Let’s be clear these little sweet pies have no meat in them – the word mincemeat comes for medieval England when spices brought back from the Crusades were mixed with fruit and shredded meat and put into pies – traditionally eaten at Christmas time, sometimes called manger pies. Over hundreds of years these pies have shifted from savory to sweet and the mince meat has disappeared – and have become classic Christmas treats. The secret to a great mince pie according to Yotam Ottolenghi is to make the filling in the summer – well the second best filling is to add Rémy Martin cognac to a jar or Robertson’s mincemeat.
Making up a batch of mincepies takes time – they are quite labor intensive – and the freezer/refrigerator is the key to keeping the pastry perfect – I freeze the pie pan before I start and then return the pies to the freezer as I’m rolling out the dough, cutting the circles and stars and forming the pies.
Makes about 24
What you will need
special nonstick mini pie pan that makes 24 at a time
small crinkly cut circle cookie cutter that’s just a tiny bit bigger than the pie pan indentations
a little star cookie cutter
4 oz chilled unsalted butter, cut into 1-inch pieces – I used Kerrygold
260 grams Cup4Cup gluten free flour or 240 grams all-purpose flour
125 grams confectioners’ sugar
pinch of fleur de sel
2 eggs beaten – note you don’t use all of the egg but just enough to form the dough
mincemeat – 1 jar Robertson’s Mincemeat mixed with 2 tablespoons of cognac
1. Cut the butter in to small cubes and place in freezer.
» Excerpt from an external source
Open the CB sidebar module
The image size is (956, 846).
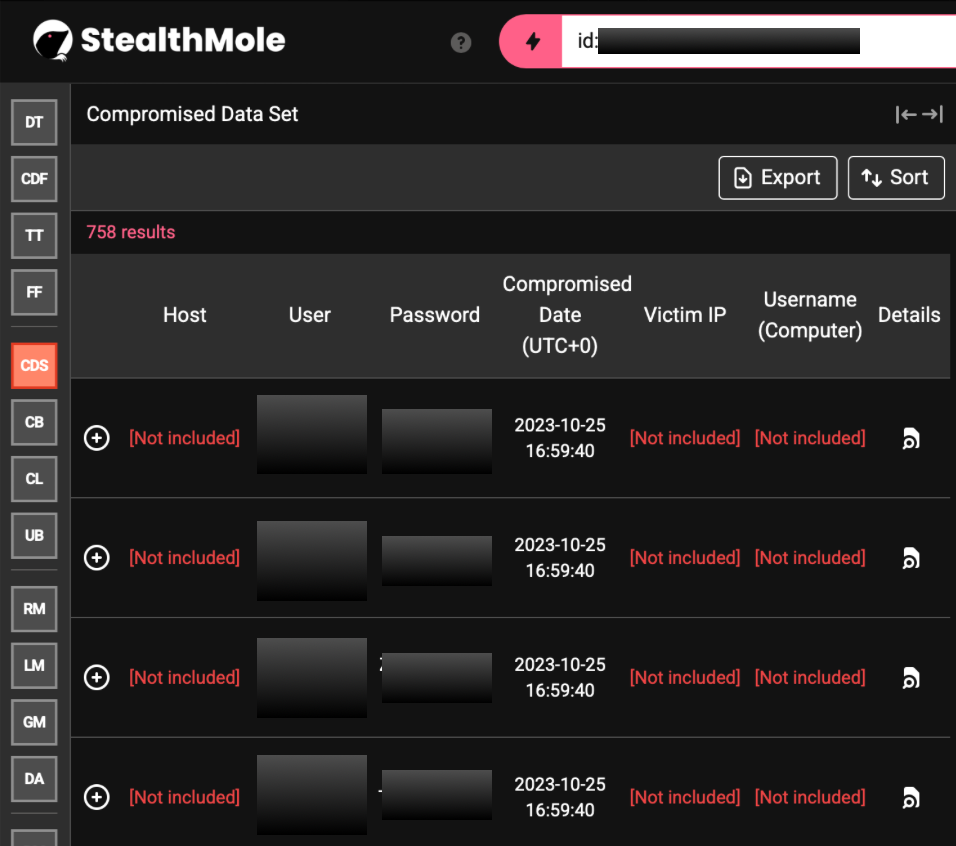(x=34, y=422)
2. Place flour, sugar and salt in the food processor and blitz for a few seconds to combine.
3. Add the chilled butter and process until the mixture resembles fine breadcrumbs.
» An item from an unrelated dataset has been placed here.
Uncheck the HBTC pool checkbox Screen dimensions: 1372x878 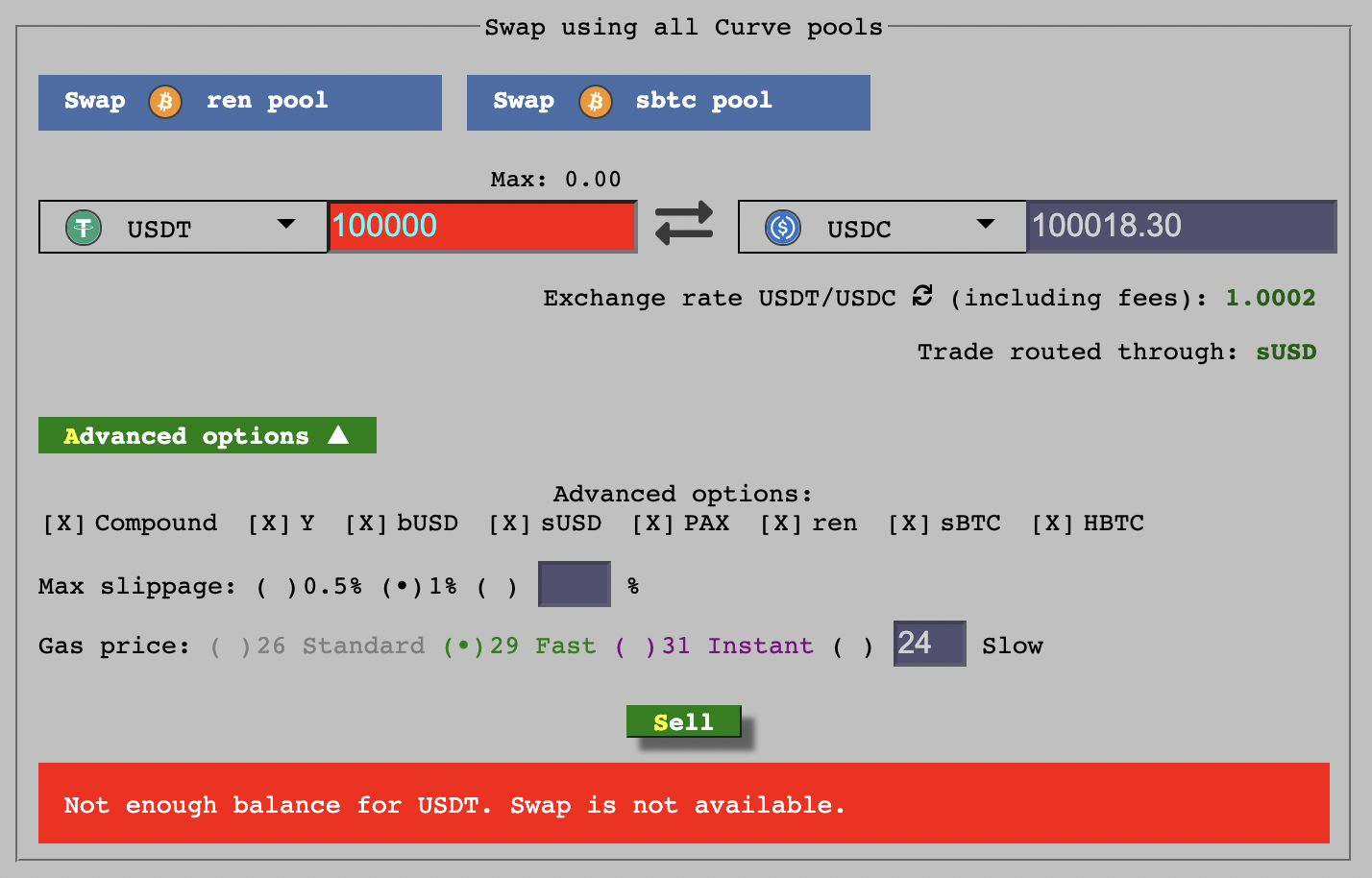1052,524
4. Slowly pour in the egg – adding just enough to form a soft dough.
5. Wrap the dough in plastic wrap and refrigerate for at least an hour. I keep a batch made up in the refrigerator over the holidays to make up a batch of mince pies at a moments notice – they are best fresh from the oven!
6. Preheat the oven to 350 F.
7. Place the pie pan in the freezer to cool off. Once the dough has rested roll it out between two pieces of plastic wrap to 1/8 inch thick using your Pastry Wands to get the perfect even thickness.
8. Cut out the circles of pastry and gently place in each pie space. Place a small amount mincemeat in each and top with a pastry star. I baked up GF and regular pies – I toped the GF pies with a little leaf and the regular pies with a star. You can use an egg wash on the stars before putting them in the oven if you want shiny mince pies or leave them for a more matte finish.
9. Bake in the center of the oven for 7 – 10 minutes until the pastry is a nice golden brown on the bottom.
10. Cool on a wire rack and then transfer to a cake stand. Dust with confectioners’ sugar for a snow effect or if you are feeling in a gittery mood a light dusting of edible glitter for that extra sparkle.
11. Wrap up and tie with a big bow to take to friends.
12. When you eat the first mince pie don’t forget to make a wish!